[Teks dan Ilustrasi: Stephanie Mamonto]
Bocah laki-laki ceking itu selalu membawa-bawa akuarium kaca bulat, rumah bagi sahabat-sahabat kecilnya yang berwarna oranye keemasan, ke mana saja.
Ia senang sekali memandangi mereka ketika sedang menari lincah dengan sirip mengembang bak penari flamingo. Getaran-getaran sirip mereka begitu teratur, menjalin sebuah harmonisasi nada yang terdengar seperti musik merdu ketika bocah laki-laki itu menempelkan telinganya pada akuarium kaca bulat. Alunan musik itu menyatu dengan air kehidupan bagai kotak musik yang tak pernah berhenti berputar. Lalu ketika senja tiba, pantulan cahaya oranye keemasan mentari pada tubuh sahabat-sahabat kecilnya itu akan dibiaskan oleh air kehidupan menjadi cahaya pelangi yang sangat indah. Persis seperti meneropong cahaya mentari melalui kristal plastik murahan.
Namun cahaya dan musik yang sudah menjadi napas kehidupan bocah laki-laki ceking itu tak bisa menjadikannya penuh dan sepenuhnya terpuaskan. Cahaya dan musik itu hanya memberikannya kemewahan yang semu.
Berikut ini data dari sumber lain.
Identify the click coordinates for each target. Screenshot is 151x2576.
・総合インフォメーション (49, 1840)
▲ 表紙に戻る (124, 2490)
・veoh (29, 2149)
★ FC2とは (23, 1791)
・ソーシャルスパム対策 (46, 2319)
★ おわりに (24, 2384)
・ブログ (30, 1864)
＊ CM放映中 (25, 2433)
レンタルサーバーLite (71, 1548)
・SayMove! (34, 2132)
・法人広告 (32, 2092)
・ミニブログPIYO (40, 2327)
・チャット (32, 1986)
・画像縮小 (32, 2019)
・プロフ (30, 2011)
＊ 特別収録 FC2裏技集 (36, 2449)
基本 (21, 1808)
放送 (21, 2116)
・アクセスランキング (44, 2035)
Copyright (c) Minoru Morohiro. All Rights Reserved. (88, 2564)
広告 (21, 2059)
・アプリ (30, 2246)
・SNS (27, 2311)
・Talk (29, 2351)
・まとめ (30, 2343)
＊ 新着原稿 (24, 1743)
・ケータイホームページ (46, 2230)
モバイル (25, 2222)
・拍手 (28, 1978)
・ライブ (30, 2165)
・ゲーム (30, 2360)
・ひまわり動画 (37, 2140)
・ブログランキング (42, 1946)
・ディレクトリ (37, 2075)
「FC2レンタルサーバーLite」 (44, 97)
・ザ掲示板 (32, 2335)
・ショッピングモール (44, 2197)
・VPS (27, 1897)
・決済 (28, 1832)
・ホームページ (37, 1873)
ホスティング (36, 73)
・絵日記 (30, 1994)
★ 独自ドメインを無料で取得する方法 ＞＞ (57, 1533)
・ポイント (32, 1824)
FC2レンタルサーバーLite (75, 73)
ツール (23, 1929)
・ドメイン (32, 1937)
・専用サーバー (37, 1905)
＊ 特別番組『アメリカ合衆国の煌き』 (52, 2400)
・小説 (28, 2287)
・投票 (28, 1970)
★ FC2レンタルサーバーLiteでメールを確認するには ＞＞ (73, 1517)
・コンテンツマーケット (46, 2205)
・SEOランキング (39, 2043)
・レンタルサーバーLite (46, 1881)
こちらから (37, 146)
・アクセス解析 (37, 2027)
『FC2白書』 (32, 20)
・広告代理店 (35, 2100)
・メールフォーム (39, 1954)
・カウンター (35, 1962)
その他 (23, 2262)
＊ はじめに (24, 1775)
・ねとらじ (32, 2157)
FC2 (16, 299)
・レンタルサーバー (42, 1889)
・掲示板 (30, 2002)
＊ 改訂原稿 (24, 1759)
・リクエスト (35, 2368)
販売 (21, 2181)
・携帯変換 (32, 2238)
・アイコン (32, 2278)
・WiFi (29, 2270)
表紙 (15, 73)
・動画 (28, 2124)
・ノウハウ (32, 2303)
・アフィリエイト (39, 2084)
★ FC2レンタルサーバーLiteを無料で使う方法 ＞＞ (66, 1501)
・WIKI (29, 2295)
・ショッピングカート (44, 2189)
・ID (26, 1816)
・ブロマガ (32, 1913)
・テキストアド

Bukan ketenteraman yang sendu seperti yang selalu ia dapatkan ketika memandangi langit.
Bocah laki-laki ceking itu murung. Matanya yang cekung khas Hindustan-Melayu itu jadi semakin sayu mendayu-dayu. Ia ingin sekali bisa menari; bersama dirinya sendiri dan bintang-bintang di langit. Lalu memetik bintang itu satu per satu untuk menghiasi langit-langit kamarnya yang kosong. Supaya bisa ia amat-amati ketika rasa kantuk tak kunjung datang atau rasa sepi tak diundang yang sudah mulai terasa terlalu mengganggu.
Akhirnya pada suatu malam di mana cahaya dan musik selalu beradu di dalam akuarium kaca bulat yang selalu ia bawa ke mana-mana itu, bocah laki-laki ceking itu memutuskan untuk membebaskan sahabat-sahabat kecilnya.
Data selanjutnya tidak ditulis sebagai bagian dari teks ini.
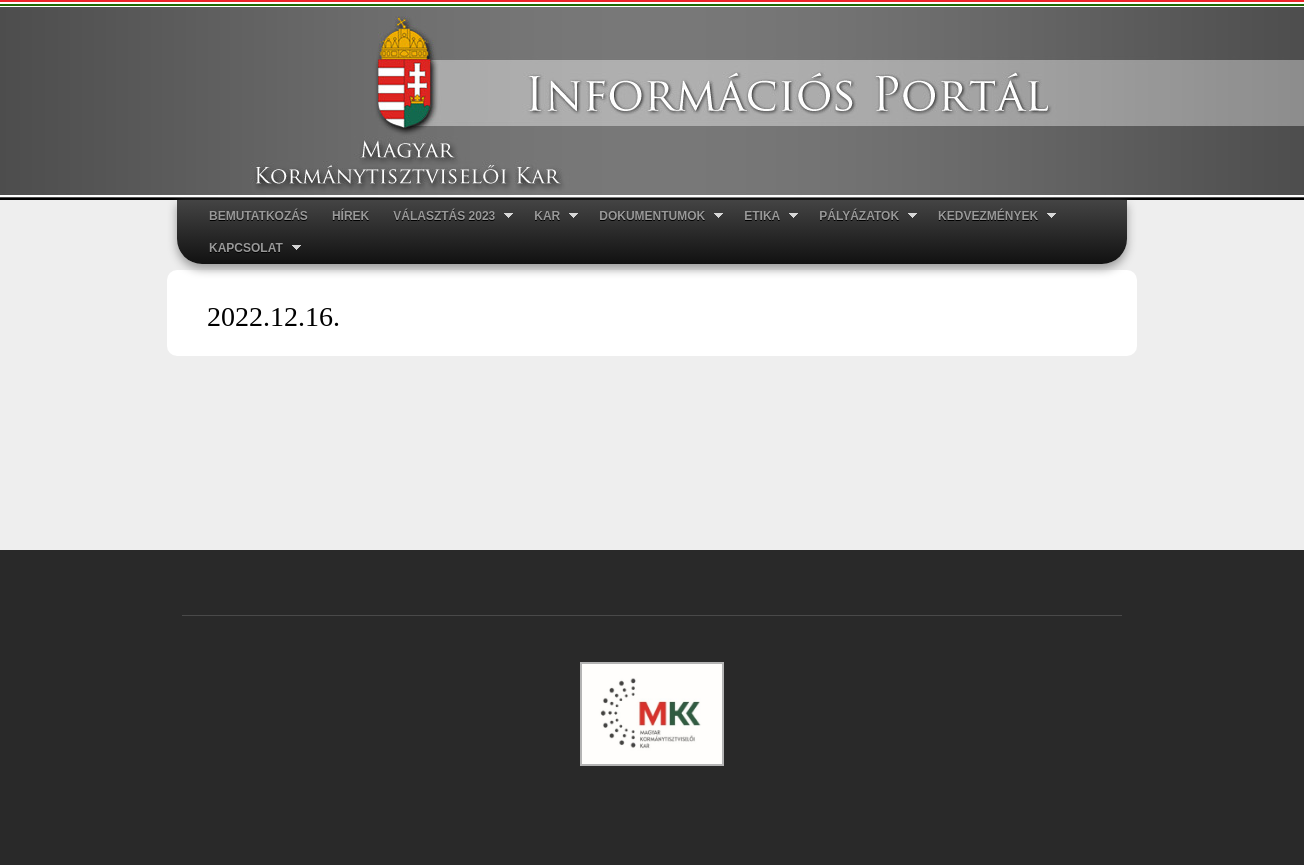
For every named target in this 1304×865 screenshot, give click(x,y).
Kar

”Pergilah. Kalian pantas mendapatkan rumah yang lebih baik.” ucapnya seraya membebaskan sahabat-sahabat kecilnya itu di sungai berair jernih. Meski sedih karena kehilangan mereka yang selalu menemaninya, tapi bocah laki-laki ceking itu sama sekali tak menangis. Hatinya sudah terlalu hampa untuk meresapi kesedihan yang baru.
Ia lalu mengenakan akuarium kaca bulat, yang dulu menjadi rumah bagi sahabat-sahabat kecilnya, seperti sedang mengenakan helm. Sisa-sisa cahaya dan musik memenuhi isi kepalanya.*
Tak lama bocah laki-laki ceking itu terangkat ke angkasa. Tubuhnya jadi ringan, seringan serbuk putih pada bunga rumput liar yang melayang-layang tertiup angin. Ia tak menyangka Alam Semesta akan mengijinkannya menuju langit penuh bintang yang selama ini ia impikan.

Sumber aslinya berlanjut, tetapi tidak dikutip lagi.